(Records from a collection)
'''

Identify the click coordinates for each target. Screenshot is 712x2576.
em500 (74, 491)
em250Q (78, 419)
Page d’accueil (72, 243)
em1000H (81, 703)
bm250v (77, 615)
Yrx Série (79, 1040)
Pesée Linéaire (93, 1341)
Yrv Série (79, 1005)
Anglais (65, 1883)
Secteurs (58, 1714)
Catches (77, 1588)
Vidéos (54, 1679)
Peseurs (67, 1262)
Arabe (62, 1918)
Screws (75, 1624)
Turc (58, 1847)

'''

Activity | Having located the line containing "Pesée Linéaire (93, 1341)", set it down along with every line after it through the end of the data, reproducing each exactly.

Solution below |
Pesée Linéaire (93, 1341)
Yrv Série (79, 1005)
Anglais (65, 1883)
Secteurs (58, 1714)
Catches (77, 1588)
Vidéos (54, 1679)
Peseurs (67, 1262)
Arabe (62, 1918)
Screws (75, 1624)
Turc (58, 1847)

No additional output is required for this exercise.